Se aprecian unos claros síntomas de misterio y confusión en la exposición 'El principio y el fin', de Raúl Romero, en la galería Léucade. Y no es de extrañar lo afirmado, porque estamos ante un autor, ya perdido, cuya vida parece un cúmulo de contratiempos, pero también de una libertad artística, que le permitió adentrarse por tendencias de corte cubista, abstractas o de acercamiento a la figuración. Esto queda patente en sus obras, arrebatadas de significación, y en las que juega a utilizar el color como mero acompañamiento o a dejar que aparezcan en blanco y negro, como un síntoma de sus aficiones expresivas, tratadas como una experiencia personal.

El comportamiento que, al parecer, quiso vivir este artista, se deja asomar en no pocas de las obras, que parecen inconclusas, pero que son la respuesta más firme al deseo interpretativo de Raúl Romero. Lejos de ajustarse a unos formatos que le hubiesen proporcionado seguridad, la duda le llevó a disquisiciones muy diferenciadas, en las que queda demostrada su patología artística.
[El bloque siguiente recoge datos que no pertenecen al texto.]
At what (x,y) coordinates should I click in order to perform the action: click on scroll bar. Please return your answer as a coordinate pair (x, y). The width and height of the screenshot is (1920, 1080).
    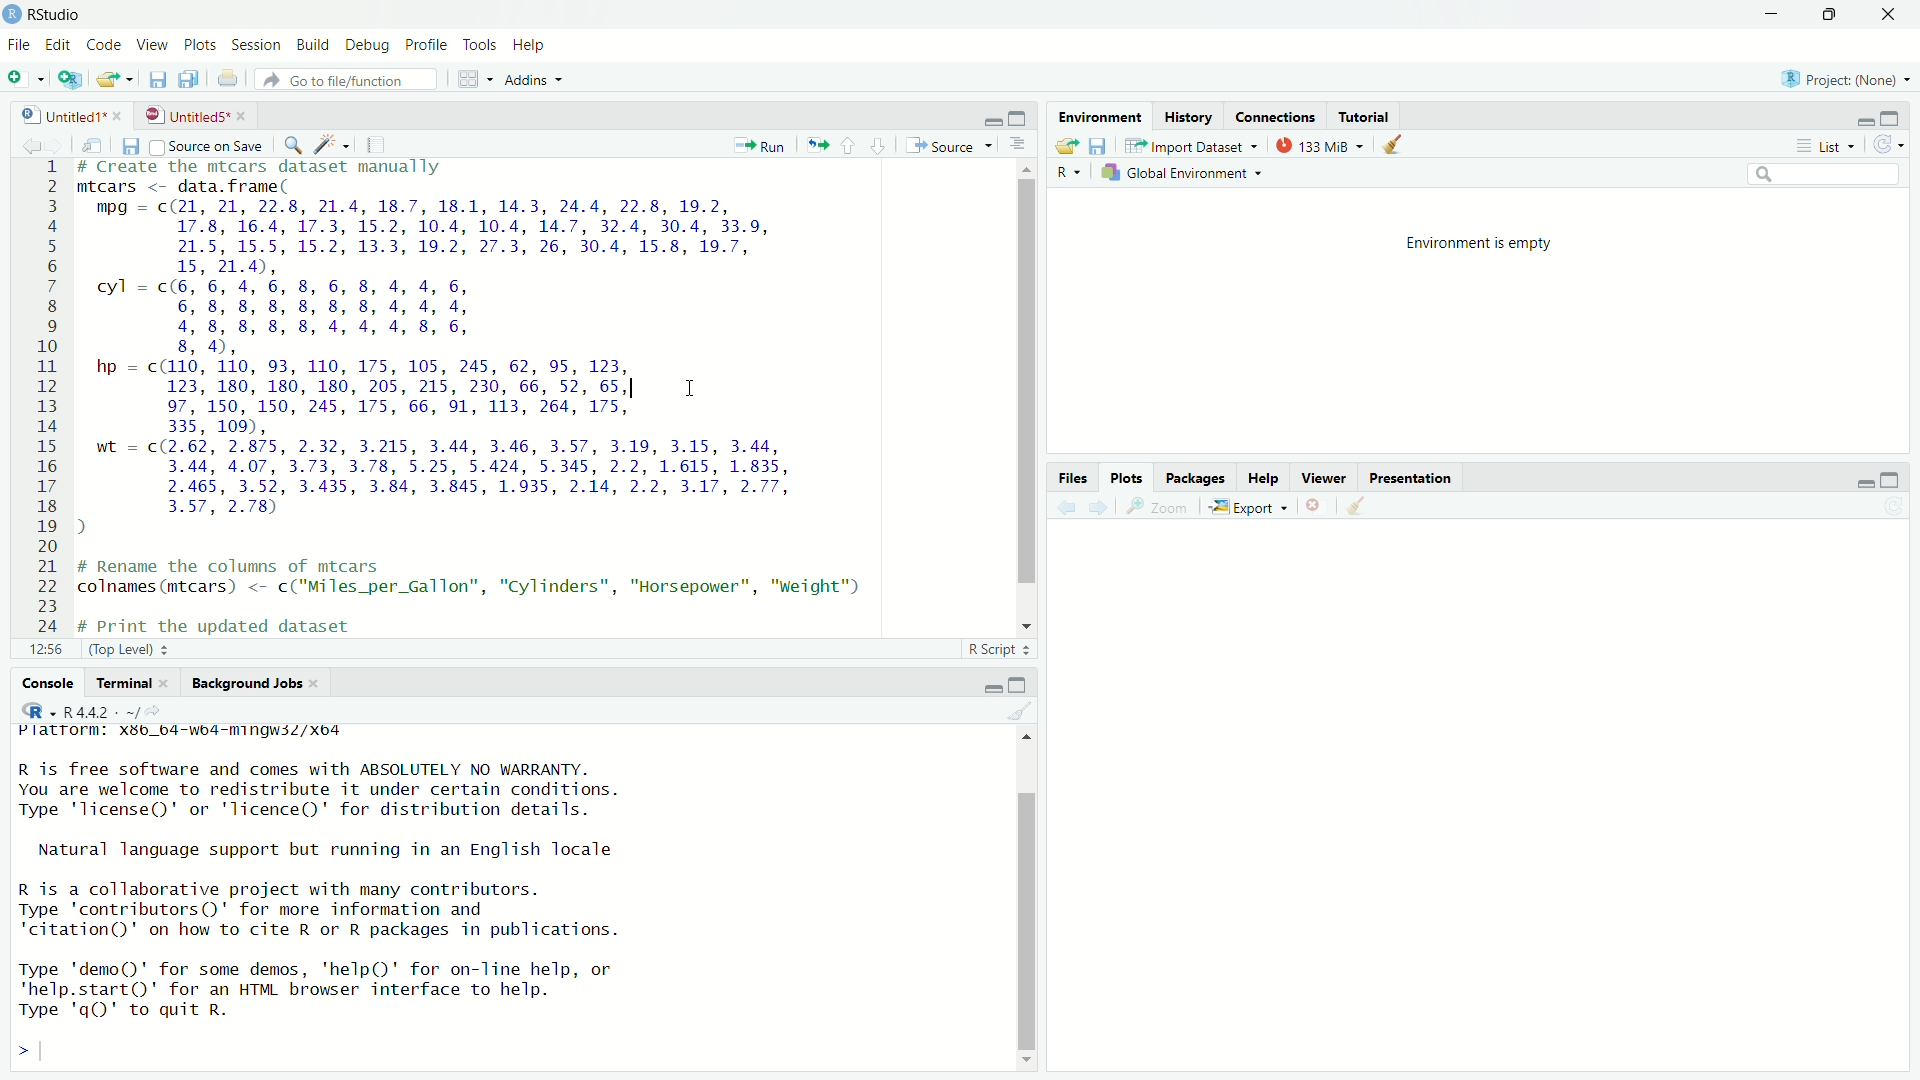
    Looking at the image, I should click on (1035, 903).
También hay piezas en las que se pueden advertir unas pretensiones de un método perfeccionista, quizá poco apropiado a los que el espectador busca. Y no se trata solo de unas imágenes, porque en ellas aparece frecuentemente una función que desempeñan los personajes, con gestos y rostros, en los que fluye un cierto patetismo, que para Raúl Romero debió ser una situación estándar. La libertad creativa fue sin duda el fin que buscó este artista, que también se nos aparece en un autorretrato con un gesto lleno de rotunda expresividad, de mirada perdida, pero hacia alguna parte. Además de la exposición, galería Léucade ha instalado una sala permanente con doce obras de este autor, que resumen las etapas en las que está catalogada su historia pictórica.